§ Stored items

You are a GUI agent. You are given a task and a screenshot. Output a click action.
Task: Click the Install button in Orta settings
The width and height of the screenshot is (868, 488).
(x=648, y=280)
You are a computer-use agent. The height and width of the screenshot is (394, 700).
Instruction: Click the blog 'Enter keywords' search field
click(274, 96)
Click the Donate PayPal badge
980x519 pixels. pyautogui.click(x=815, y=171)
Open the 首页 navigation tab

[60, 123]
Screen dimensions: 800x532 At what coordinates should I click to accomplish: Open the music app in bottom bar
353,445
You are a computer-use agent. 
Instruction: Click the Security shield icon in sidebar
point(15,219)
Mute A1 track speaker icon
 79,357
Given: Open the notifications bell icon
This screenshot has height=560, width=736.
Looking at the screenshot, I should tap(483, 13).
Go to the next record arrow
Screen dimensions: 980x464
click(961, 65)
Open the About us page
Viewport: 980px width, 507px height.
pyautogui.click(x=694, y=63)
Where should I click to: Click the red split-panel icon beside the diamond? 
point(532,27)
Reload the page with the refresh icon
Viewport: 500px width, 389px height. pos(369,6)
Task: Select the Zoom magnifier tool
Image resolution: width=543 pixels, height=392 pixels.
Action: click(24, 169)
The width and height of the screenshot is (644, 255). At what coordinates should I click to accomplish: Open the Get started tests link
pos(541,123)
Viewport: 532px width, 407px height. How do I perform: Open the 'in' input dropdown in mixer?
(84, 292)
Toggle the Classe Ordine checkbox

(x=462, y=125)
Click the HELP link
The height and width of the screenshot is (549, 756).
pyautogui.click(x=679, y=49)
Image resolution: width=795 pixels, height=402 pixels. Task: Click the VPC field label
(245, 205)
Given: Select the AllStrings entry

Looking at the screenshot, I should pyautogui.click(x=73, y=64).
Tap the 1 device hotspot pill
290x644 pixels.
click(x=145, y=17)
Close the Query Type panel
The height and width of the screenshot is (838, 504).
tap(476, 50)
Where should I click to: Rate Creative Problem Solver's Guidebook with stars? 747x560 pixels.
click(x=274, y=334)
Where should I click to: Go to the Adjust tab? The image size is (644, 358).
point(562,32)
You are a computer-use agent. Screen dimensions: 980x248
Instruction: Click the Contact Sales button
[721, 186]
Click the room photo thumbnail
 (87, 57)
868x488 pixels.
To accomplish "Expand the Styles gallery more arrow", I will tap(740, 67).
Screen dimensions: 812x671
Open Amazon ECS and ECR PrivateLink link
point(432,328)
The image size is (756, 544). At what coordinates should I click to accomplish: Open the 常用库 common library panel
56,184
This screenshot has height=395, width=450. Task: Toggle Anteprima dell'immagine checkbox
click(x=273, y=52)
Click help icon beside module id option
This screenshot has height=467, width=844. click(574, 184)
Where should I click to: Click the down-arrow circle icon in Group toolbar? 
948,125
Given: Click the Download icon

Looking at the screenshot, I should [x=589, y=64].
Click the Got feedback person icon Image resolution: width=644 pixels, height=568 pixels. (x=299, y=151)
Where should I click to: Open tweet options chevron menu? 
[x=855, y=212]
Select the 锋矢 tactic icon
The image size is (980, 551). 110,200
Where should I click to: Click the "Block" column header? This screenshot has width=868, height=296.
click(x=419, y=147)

§ DIRECTIONS FOR THIS TASK
The response should consist of all the entries, reproduced word for word.

§ RESPONSE TO THE TASK
You are a GUI agent. You are given a task and a screenshot. Output a click action.
Task: Click the Install button in Orta settings
The width and height of the screenshot is (868, 488).
(x=648, y=280)
You are a computer-use agent. The height and width of the screenshot is (394, 700).
Instruction: Click the blog 'Enter keywords' search field
click(274, 96)
Click the Donate PayPal badge
980x519 pixels. pyautogui.click(x=815, y=171)
Open the 首页 navigation tab

[60, 123]
Screen dimensions: 800x532 At what coordinates should I click to accomplish: Open the music app in bottom bar
353,445
You are a computer-use agent. 
Instruction: Click the Security shield icon in sidebar
point(15,219)
Mute A1 track speaker icon
 79,357
Given: Open the notifications bell icon
This screenshot has height=560, width=736.
Looking at the screenshot, I should tap(483, 13).
Go to the next record arrow
Screen dimensions: 980x464
click(961, 65)
Open the About us page
Viewport: 980px width, 507px height.
pyautogui.click(x=694, y=63)
Where should I click to: Click the red split-panel icon beside the diamond? 
point(532,27)
Reload the page with the refresh icon
Viewport: 500px width, 389px height. pos(369,6)
Task: Select the Zoom magnifier tool
Image resolution: width=543 pixels, height=392 pixels.
Action: click(24, 169)
The width and height of the screenshot is (644, 255). At what coordinates should I click to accomplish: Open the Get started tests link
pos(541,123)
Viewport: 532px width, 407px height. How do I perform: Open the 'in' input dropdown in mixer?
(84, 292)
Toggle the Classe Ordine checkbox

(x=462, y=125)
Click the HELP link
The height and width of the screenshot is (549, 756).
pyautogui.click(x=679, y=49)
Image resolution: width=795 pixels, height=402 pixels. Task: Click the VPC field label
(245, 205)
Given: Select the AllStrings entry

Looking at the screenshot, I should pyautogui.click(x=73, y=64).
Tap the 1 device hotspot pill
290x644 pixels.
click(x=145, y=17)
Close the Query Type panel
The height and width of the screenshot is (838, 504).
tap(476, 50)
Where should I click to: Rate Creative Problem Solver's Guidebook with stars? 747x560 pixels.
click(x=274, y=334)
Where should I click to: Go to the Adjust tab? The image size is (644, 358).
point(562,32)
You are a computer-use agent. Screen dimensions: 980x248
Instruction: Click the Contact Sales button
[721, 186]
Click the room photo thumbnail
 (87, 57)
868x488 pixels.
To accomplish "Expand the Styles gallery more arrow", I will tap(740, 67).
Screen dimensions: 812x671
Open Amazon ECS and ECR PrivateLink link
point(432,328)
The image size is (756, 544). At what coordinates should I click to accomplish: Open the 常用库 common library panel
56,184
This screenshot has height=395, width=450. Task: Toggle Anteprima dell'immagine checkbox
click(x=273, y=52)
Click help icon beside module id option
This screenshot has height=467, width=844. click(574, 184)
Where should I click to: Click the down-arrow circle icon in Group toolbar? 
948,125
Given: Click the Download icon

Looking at the screenshot, I should [x=589, y=64].
Click the Got feedback person icon Image resolution: width=644 pixels, height=568 pixels. (x=299, y=151)
Where should I click to: Open tweet options chevron menu? 
[x=855, y=212]
Select the 锋矢 tactic icon
The image size is (980, 551). 110,200
Where should I click to: Click the "Block" column header? This screenshot has width=868, height=296.
click(x=419, y=147)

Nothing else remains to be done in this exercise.